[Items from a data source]
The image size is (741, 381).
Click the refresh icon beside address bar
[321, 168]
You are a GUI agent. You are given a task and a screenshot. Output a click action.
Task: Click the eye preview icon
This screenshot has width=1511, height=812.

Brief:
Supply only the number of lines above in which "screenshot" occurs.

Answer for this exercise:
2